Exercise aim: Starting with the line that contains "Where should I", repeat each line exactly through the final line of the listing. No picture should appear in the copy.
▽
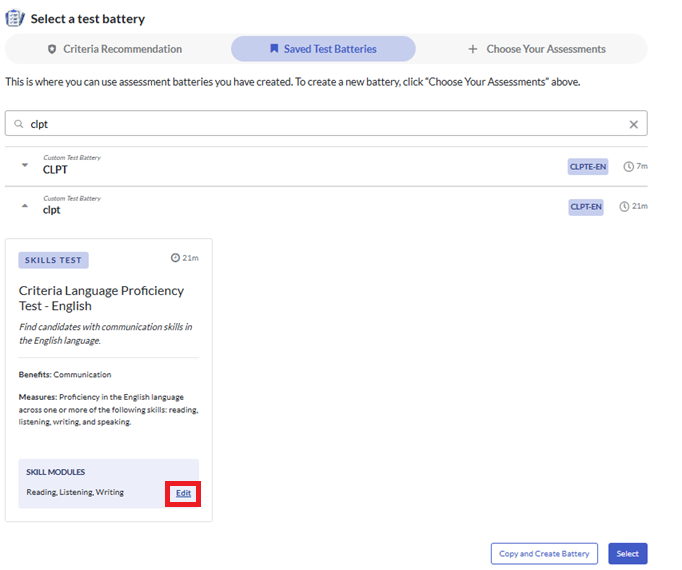682x570 pixels.
Task: Collapse the clpt custom test battery
Action: pos(25,206)
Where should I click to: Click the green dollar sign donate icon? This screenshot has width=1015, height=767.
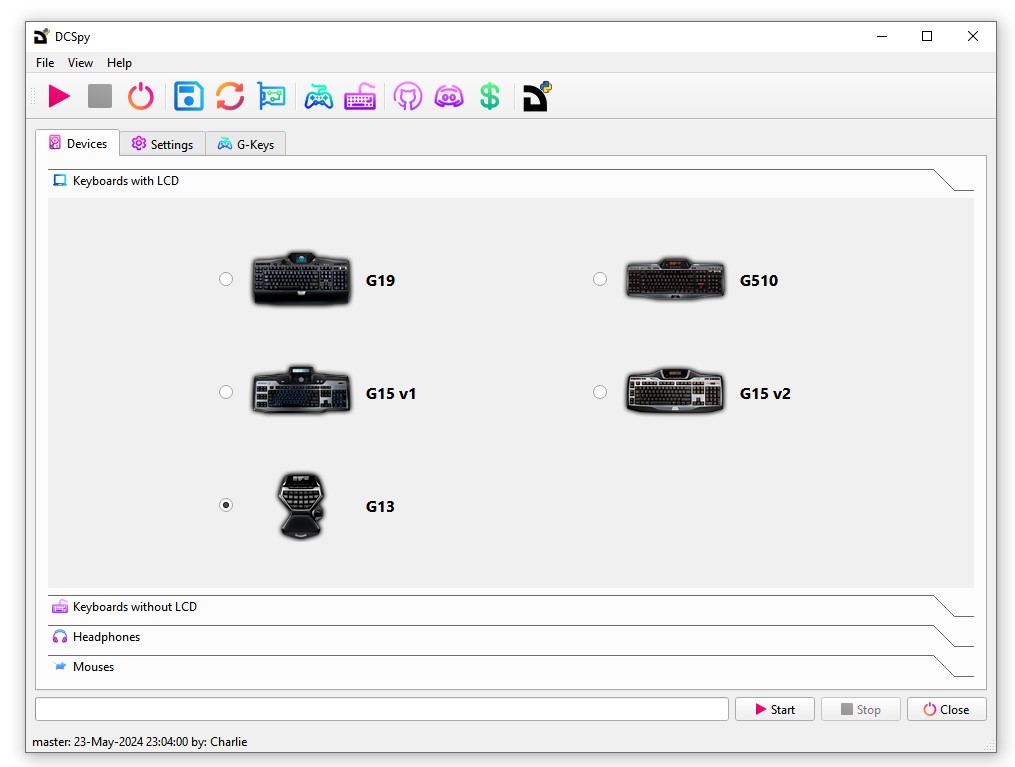tap(489, 97)
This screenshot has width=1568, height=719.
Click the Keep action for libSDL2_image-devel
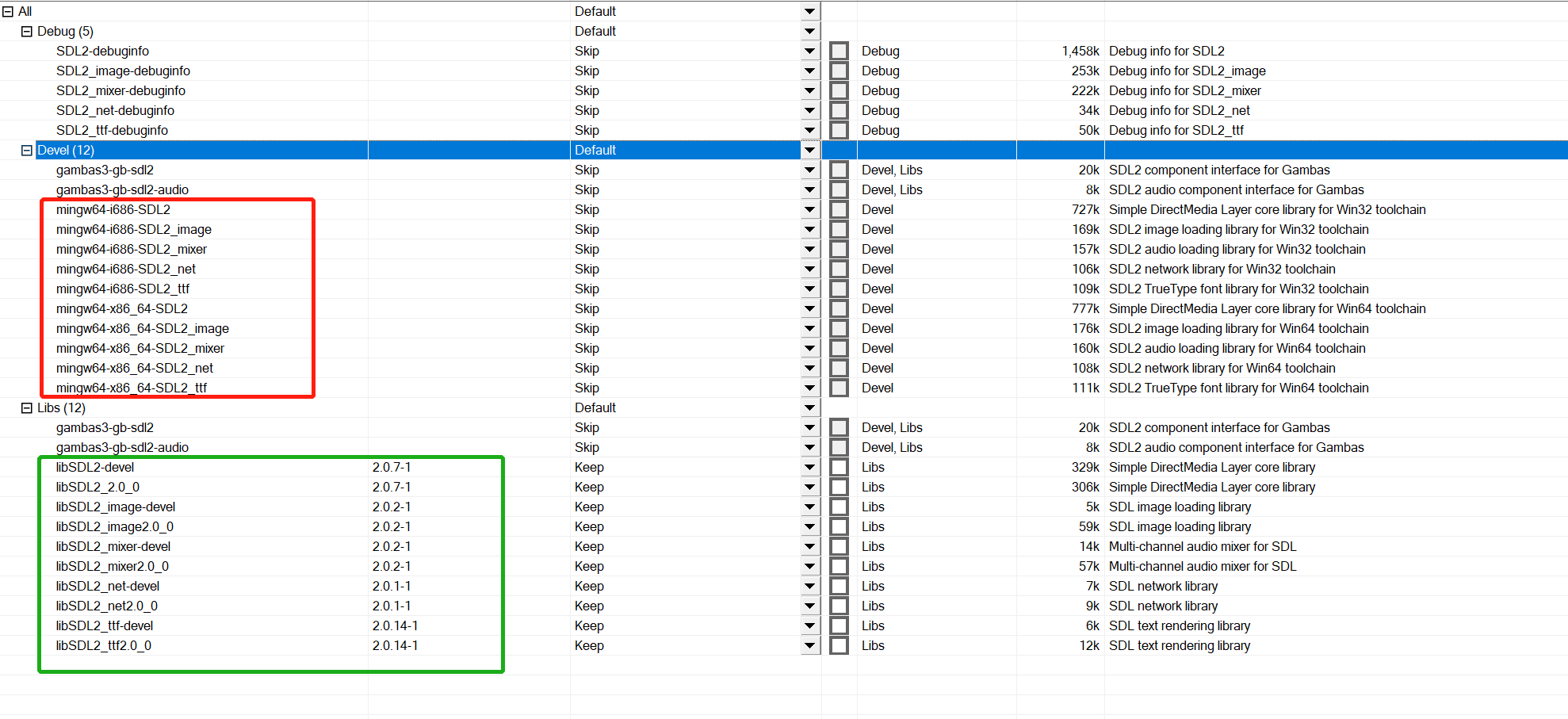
△
Response:
Where should I click to: Click the green dollar sign donate icon? This screenshot has width=1015, height=767.
tap(489, 97)
This screenshot has width=1568, height=719.
Click the Keep action for libSDL2_image-devel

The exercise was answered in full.